Connaissez-vous Tina Modotti ? Maintenant, oui.
Poster un commentaire26 novembre 2014 par Julie Curien
Je sens […] que le problème de la vie affecte le problème de l’art…
Dans mon cas, la vie lutte sans cesse pour être la plus forte.
Et naturellement l’art en souffre.
Déjà, le titre : pas Tina, non… Tinísima ! Surnom… superlatif, voire affectueux, laudatif ? Mais qui se cache donc sous ce prénom-sobriquet ? La journaliste et écrivain(e) mexicaine Elena Poniatowska, née à Paris en 1932, nous le révèle dans un captivant pavé de 800 pages, disponible en langue française grâce aux éditions L’atinoir qui en publient en 2014 une traduction signée Jacques Aubergy et Marie Cordoba. Au gré de ce journal presque chronologique est déroulée l’histoire d’une photographe et communiste italienne passionnée aka engagée, Tina Modotti, qui a passé sa vie aux quatre coins du monde.

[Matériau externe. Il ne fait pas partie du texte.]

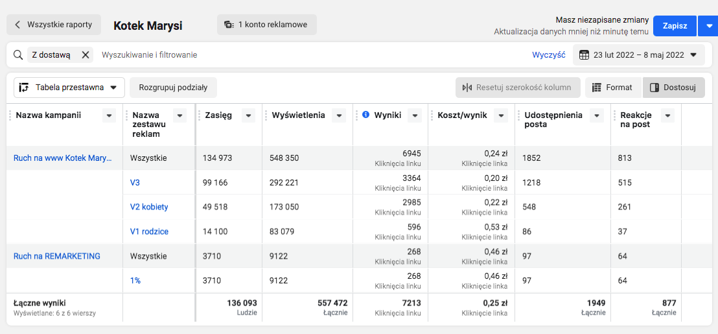Expand the Tabela przestawna dropdown
The width and height of the screenshot is (718, 334).
pyautogui.click(x=69, y=88)
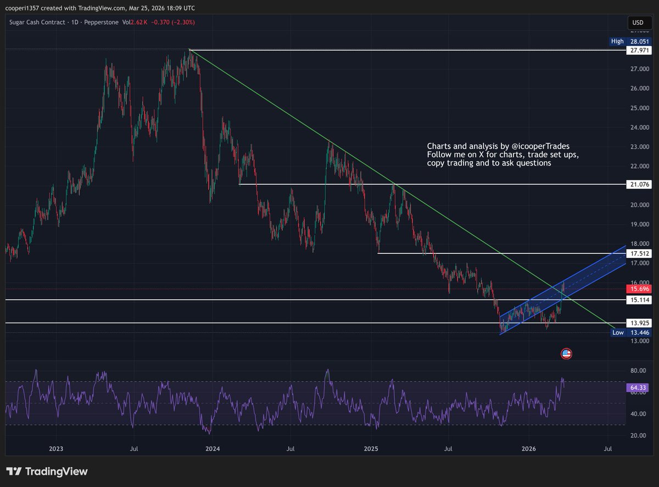Click the 21.076 resistance level label
659x487 pixels.
pyautogui.click(x=639, y=185)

Née en Italie en 1896, elle émigre aux Etats-Unis avec ses parents et fratrie pour fuir la misère propice à l’apparition du fascisme ; elle intègre un cercle d’intellectuels bohèmes, rencontrant son maître d’arts, Edward Weston, avec lequel elle part apprendre la photographie sur les terres fertiles du moment : le Mexique post-révolutionnaire des années 1920, « phare » de l’Amérique latine !
Mexico : une révélation artistique et politique, tant et si bien qu’Elena Poniatowska choisit cette ville pour ouvrir comme pour clore ce roman biographique. Tout y semble possible & tous y voient la vie en grand, à l’instar des fresques muralistes de Diego Rivera, maintenant proche du couple photographe. Les photographies de Tina, fascinée par ce terreau, sortent du formalisme pour épouser les conditions de vie locales, mais aussi mettre en perspective le Mexique d’aujourd’hui à la lumière de ses origines, notamment précolombiennes.

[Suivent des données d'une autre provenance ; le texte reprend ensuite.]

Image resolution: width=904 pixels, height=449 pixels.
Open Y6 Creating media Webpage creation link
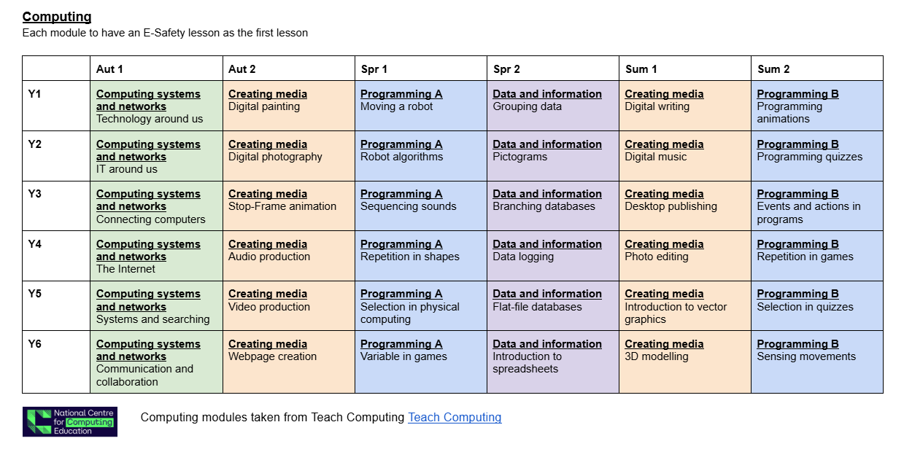pyautogui.click(x=268, y=344)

L’amour des hommes et de l’art guidant ses pas, Tina découvre, toujours au Mexique, l’engagement politique au sein du parti communiste, grâce à son nouvel amant. Une nouvelle ère s’ouvre, constituant pour le lecteur un éclairage édifiant sur la politique des années 1920-1940 en Amérique latine, mais aussi dans l’ensemble du monde occidental. Tina photographie pour la presse du parti, participe / organise des réunions… L’amour n’a pas dit son dernier mot : elle tombe sous le charme absolu d’un jeune révolutionnaire cubain en exil, Julio Antonio Mella, qui meurt d’un crime politique dont elle subira une enquête orientée virant à l’harcèlement… et la condamnant à son tour à l’exil. Les attaques portaient notamment sur sa vie privée, aka l’«immoralité» de ses relations amoureuses et la sensualité déplacée de ses expressions… ! Avec cet événement tragique, une partie d’elle semble (déjà) morte. Quand elle quitte Mexico, elle n’emporte quasiment rien avec elle ; elle laisse notamment à un photographe en devenir, Manuel Álvarez Bravo, du matériel et des photos.

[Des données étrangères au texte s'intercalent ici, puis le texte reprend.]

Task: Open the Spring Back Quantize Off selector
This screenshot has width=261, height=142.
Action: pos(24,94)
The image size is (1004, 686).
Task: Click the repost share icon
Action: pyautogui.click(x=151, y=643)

Direction l’Europe : l’Allemagne du début des années 1930, avant, elle l’espère, de retourner en Italie. Trêve de rêve : elle est aussi recherchée en Italie, en tant qu’ennemie du fascisme. Elle est sauvée par son compatriote, ami et dernier amant, Vittorio Vidali, agent soviétique, aux côtés desquelles elle oublie l’art pour se consacrer à corps perdu à la cause politique, au même titre que lui. Depuis Moscou, ils enchaînent séparément, et parfois ensemble, les missions périlleuses, dont la plus marquante est certainement leur participation à la guerre d’Espagne, où Tina aide les familles des prisonniers politiques.
Une horreur, qui se solde par une défaite, Tina et Vittorio repartent pour l’Amérique, et échouent dans un Mexico qui a également perdu de son effervescence. Tina n’est plus que l’ombre d’elle-même : elle n’a plus d’identité, n’est plus artiste… ni communiste, dans la mesure où elle désapprouve le pacte germano-soviétique. Elle meurt en 1942, à l’âge de 45 ans, d’une crise cardiaque.
Un ouvrage instructif, bien écrit & traduit, dressant le portrait d’une femme d’exception, ayant vécu au cœur des événements marquants du XXème siècle. Je répète : un roman captivant.